* [Given instruction 1]: According to the text on grease money at Customs, how much did Taguba pay the Intelligence Group?
* [Given instruction 2]: Please continue the text on grease money at Customs from its final sentence.

╭─ Text section

GREASE MONEY CUSTOMS Sen. Richard Gordon (left photo, right) shows a list of names of Customs officials to witness Mark Taguba, who exposed how grease money is divvied up at the corruption-prone bureau. Businessmen Kenneth Dong (right photo) and Richard Chen (middle photo), allegedly behind the importation of P6.4 billion worth of shabu in May, were cited in contempt and jailed by the Senate for their contradicting testimonies. PHOTOS BY BOB DUNGO JR.

Aside from legal fees totaling P81,000 per container, he said he also had to shell out another P27,000 to P30,000 to make sure the release of a shipment would proceed smoothly. The government did not get a single centavo from the extra fees, he said.

Taguba enumerated the offices he needed to bribe:
• Assessment and Operations Coordinating Group (AOCG), P7,500;
• Intelligence Group, P2,000;
• Import Assessment Service (IAS), P10,000;
• Customs collector, P3,000;
• X-ray section, 1,000;
• Customs Intelligence and Investigation Service (CIIS), P500;
• Enforcement and Security Service (ESS), P500; and
• Pier Inspection Division (PID) P200.

Taguba, whom customs personnel called a “player” or fly-by-night broker, also named several individuals he believed benefited from grease money: Joel Pinawin, director of the CIIS, Teddy Sagaral, district head of the CIIS, Maita Acevedo, and Nannie Co of the IAS.

╰─
╭─ Records shown

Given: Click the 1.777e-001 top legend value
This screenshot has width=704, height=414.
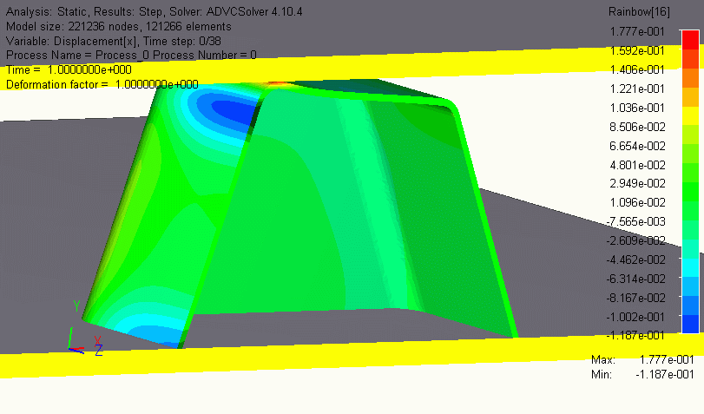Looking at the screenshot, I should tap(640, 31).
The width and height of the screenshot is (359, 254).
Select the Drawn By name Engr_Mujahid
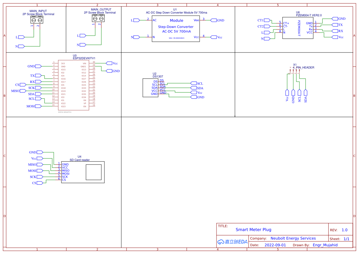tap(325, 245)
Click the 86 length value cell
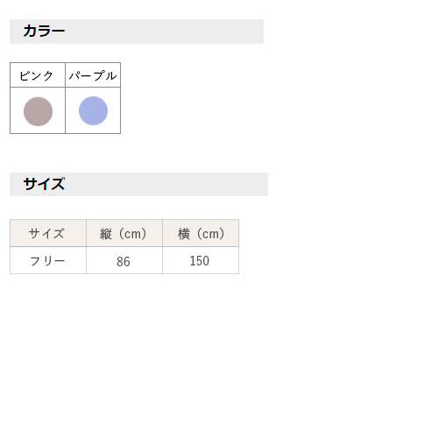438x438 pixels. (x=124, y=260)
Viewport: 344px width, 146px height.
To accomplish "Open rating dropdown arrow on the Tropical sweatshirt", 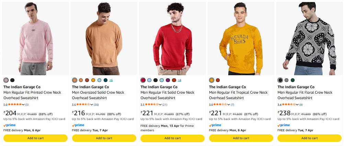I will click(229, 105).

╰─
╭─ Records shown

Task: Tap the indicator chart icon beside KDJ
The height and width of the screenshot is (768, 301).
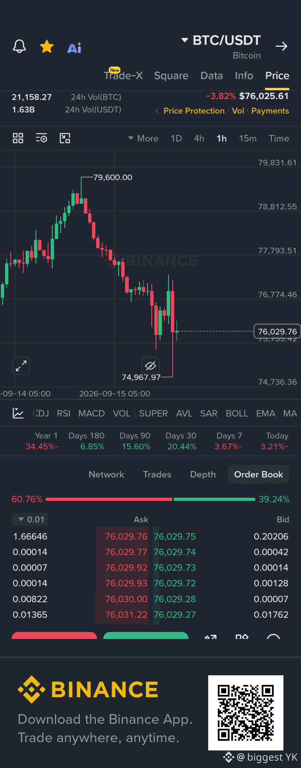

╰─
╭─ Records shown

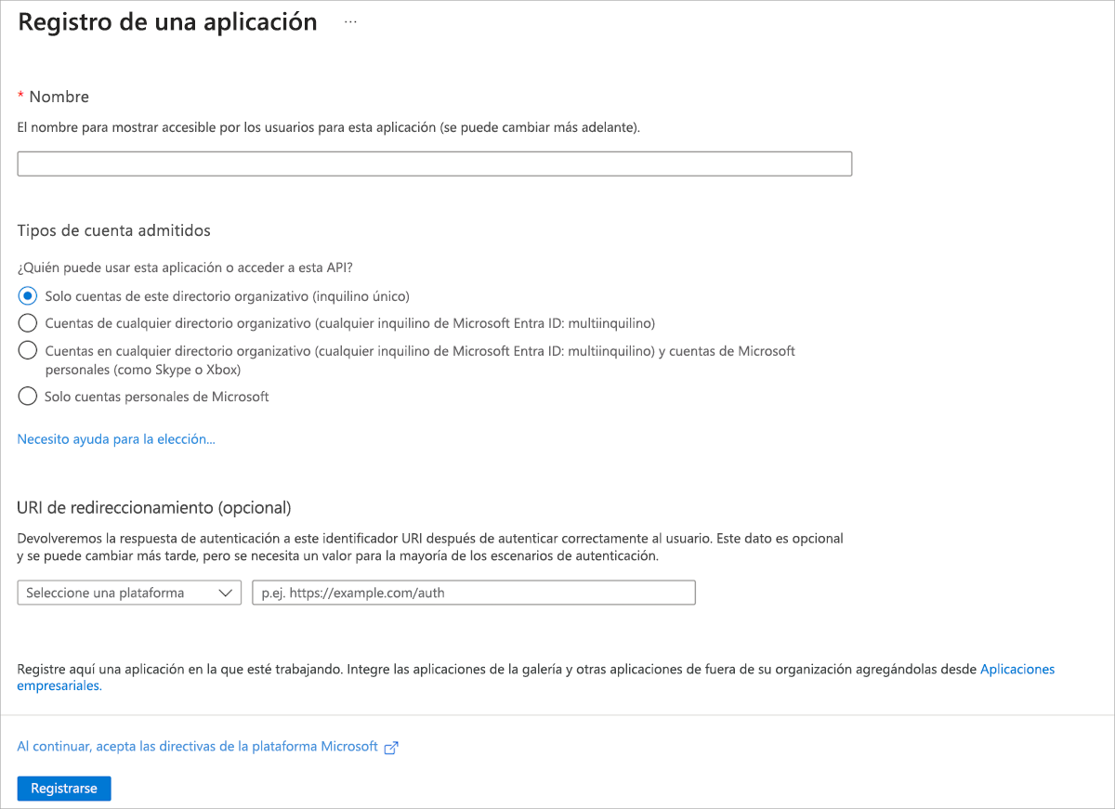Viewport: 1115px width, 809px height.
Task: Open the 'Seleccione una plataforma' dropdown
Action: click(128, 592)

╰─

* [Written reply 1]: P2,000

* [Written reply 2]:
Also, persons named “Jojo” from the ESS, “Sandra” and “Alfred,” “Jason” from X-ray, and “Jake.”

He said that in most cases, he just gave the money to his messenger who would meet with the messenger of customs personnel and hand over the “payoffs.”

While he maintained that the 604 kilos of shabu from China was not with his cargoes that arrived in May, chances were it was released smoothly because of grease money.

Sen. Richard Gordon, chairman of the blue ribbon committee, ordered Edward Dy Buco of the AOCG to provide the Senate panel a complete list of regular, contractual and job-order Customs personnel to verify Taguba’s claims.

The controversial shabu shipment from China went to Richard Chen, owner of Hong Fei Logistics that operates warehouses.

Persistent corruption

Magdalo Partylist Rep. Gary Alejano also on Wednesday questioned the capability of customs and port officials to keep illegal shipments out.

He said the entry of the huge shabu shipment “raise into question the competence of our border protection and regulation.”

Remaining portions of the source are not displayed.